[Your instructions]: Copy out, word for word, the entire film entry on Jönssonligan dyker upp igen that follows.

[Document section]:
::::::::
- Directed by: Mikael Ekman
- Written by: Rolf Börjlind, Gösta Ekman, Mikael Ekman
- Based on: Olsen Gang by Erik Balling Henning Bahs
- Produced by: Waldemar Bergendahl, Ingemar Ejve
- Starring: Gösta Ekman, Ulf Brunnberg, Björn Gustafson
- Music by: Ragnar Grippe
- Distributed by: Svensk Filmindustri, Nordisk Film
- Release date: 24 October 1986;
- Running time: 88 min
- Countries: Sweden, Denmark
- Language: Swedish

= Jönssonligan dyker upp igen =

Jönssonligan dyker upp igen ('The Johnson Gang Resurface' or 'The Return of the Johnson Gang') is a 1986 Swedish comedy film, one of a series of films made about Jönssonligan, a gang of criminals.
::::::::
[Entries provided]:
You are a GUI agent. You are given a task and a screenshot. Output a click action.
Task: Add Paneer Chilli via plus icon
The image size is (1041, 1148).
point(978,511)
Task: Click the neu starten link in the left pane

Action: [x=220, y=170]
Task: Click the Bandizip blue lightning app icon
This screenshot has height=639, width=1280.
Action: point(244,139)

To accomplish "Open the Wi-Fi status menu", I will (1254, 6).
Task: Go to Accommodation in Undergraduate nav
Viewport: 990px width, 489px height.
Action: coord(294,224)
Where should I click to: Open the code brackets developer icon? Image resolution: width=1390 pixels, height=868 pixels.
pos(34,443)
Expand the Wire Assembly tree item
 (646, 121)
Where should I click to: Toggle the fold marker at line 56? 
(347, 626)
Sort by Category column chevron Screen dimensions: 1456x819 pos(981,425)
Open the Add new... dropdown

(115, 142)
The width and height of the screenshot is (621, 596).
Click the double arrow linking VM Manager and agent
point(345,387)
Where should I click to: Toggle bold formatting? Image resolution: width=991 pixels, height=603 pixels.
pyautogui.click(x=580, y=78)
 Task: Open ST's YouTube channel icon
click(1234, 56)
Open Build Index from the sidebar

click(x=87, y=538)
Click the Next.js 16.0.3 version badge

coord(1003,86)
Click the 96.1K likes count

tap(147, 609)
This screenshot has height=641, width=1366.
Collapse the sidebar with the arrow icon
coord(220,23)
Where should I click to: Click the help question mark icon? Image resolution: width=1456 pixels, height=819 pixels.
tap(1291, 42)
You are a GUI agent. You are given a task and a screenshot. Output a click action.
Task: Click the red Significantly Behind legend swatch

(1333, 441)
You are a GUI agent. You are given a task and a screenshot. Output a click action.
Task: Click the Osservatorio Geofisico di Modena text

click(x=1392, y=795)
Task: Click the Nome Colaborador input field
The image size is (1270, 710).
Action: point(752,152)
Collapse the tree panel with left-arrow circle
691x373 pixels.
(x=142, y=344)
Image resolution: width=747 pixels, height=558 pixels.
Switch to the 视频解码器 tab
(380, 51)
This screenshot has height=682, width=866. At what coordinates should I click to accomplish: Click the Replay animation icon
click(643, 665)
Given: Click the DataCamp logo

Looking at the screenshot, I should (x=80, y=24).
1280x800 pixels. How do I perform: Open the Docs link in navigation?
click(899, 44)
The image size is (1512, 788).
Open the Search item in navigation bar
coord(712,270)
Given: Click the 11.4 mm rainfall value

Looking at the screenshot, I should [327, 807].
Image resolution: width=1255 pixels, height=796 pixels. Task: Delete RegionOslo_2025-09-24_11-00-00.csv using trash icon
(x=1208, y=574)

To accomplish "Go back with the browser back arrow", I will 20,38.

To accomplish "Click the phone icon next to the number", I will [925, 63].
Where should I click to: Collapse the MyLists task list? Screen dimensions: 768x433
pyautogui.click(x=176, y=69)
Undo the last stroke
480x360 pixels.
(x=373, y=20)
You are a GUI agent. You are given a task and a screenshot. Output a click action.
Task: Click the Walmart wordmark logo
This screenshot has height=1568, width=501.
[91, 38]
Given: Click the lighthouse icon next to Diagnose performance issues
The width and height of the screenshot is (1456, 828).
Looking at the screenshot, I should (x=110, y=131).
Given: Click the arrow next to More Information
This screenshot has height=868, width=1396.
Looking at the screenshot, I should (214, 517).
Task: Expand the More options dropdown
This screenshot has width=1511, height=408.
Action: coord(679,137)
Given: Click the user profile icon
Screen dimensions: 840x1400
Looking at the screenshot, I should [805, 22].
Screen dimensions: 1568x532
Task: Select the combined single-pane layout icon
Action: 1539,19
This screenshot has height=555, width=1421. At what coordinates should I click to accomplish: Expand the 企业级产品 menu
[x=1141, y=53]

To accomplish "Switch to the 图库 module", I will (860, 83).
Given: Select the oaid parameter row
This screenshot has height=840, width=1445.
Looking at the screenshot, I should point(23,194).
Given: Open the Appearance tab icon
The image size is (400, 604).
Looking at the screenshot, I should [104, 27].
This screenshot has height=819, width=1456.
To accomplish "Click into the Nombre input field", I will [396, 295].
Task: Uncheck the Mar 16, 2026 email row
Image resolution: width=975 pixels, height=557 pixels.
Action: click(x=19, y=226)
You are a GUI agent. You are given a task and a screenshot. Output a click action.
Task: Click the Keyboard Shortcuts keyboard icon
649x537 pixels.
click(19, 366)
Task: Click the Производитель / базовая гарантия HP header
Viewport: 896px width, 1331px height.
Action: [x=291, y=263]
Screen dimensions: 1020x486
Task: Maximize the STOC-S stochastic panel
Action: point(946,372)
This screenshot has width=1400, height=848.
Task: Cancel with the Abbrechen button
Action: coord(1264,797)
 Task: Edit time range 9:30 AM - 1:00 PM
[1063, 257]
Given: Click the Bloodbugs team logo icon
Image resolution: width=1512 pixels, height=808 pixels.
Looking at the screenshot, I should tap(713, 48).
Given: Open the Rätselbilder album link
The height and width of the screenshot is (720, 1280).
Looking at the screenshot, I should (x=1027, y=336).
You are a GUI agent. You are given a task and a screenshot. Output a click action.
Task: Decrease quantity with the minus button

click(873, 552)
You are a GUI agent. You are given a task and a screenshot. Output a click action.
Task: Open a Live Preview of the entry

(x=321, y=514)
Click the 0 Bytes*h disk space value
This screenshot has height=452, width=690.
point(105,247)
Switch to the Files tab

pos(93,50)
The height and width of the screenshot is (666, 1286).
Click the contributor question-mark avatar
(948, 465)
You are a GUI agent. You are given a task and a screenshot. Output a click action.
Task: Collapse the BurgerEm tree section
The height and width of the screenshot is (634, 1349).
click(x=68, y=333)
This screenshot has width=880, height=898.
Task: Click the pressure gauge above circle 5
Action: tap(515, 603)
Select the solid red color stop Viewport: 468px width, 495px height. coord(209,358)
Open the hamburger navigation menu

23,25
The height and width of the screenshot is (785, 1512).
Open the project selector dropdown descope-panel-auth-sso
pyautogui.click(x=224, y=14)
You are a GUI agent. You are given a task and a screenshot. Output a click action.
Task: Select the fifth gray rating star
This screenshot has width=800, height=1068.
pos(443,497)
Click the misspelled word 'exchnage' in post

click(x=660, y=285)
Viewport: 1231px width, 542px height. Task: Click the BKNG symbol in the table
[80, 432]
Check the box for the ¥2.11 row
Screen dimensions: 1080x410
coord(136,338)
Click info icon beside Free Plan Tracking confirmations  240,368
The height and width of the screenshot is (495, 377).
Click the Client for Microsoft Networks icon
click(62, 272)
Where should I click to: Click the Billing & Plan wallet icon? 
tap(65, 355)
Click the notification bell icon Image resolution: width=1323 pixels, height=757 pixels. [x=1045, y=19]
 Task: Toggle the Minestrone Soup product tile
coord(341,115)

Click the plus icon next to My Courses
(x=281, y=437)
::::::::
[Answer to this problem]:
- Directed by: Mikael Ekman
- Written by: Rolf Börjlind, Gösta Ekman, Mikael Ekman
- Based on: Olsen Gang by Erik Balling Henning Bahs
- Produced by: Waldemar Bergendahl, Ingemar Ejve
- Starring: Gösta Ekman, Ulf Brunnberg, Björn Gustafson
- Music by: Ragnar Grippe
- Distributed by: Svensk Filmindustri, Nordisk Film
- Release date: 24 October 1986;
- Running time: 88 min
- Countries: Sweden, Denmark
- Language: Swedish

= Jönssonligan dyker upp igen =

Jönssonligan dyker upp igen ('The Johnson Gang Resurface' or 'The Return of the Johnson Gang') is a 1986 Swedish comedy film, one of a series of films made about Jönssonligan, a gang of criminals.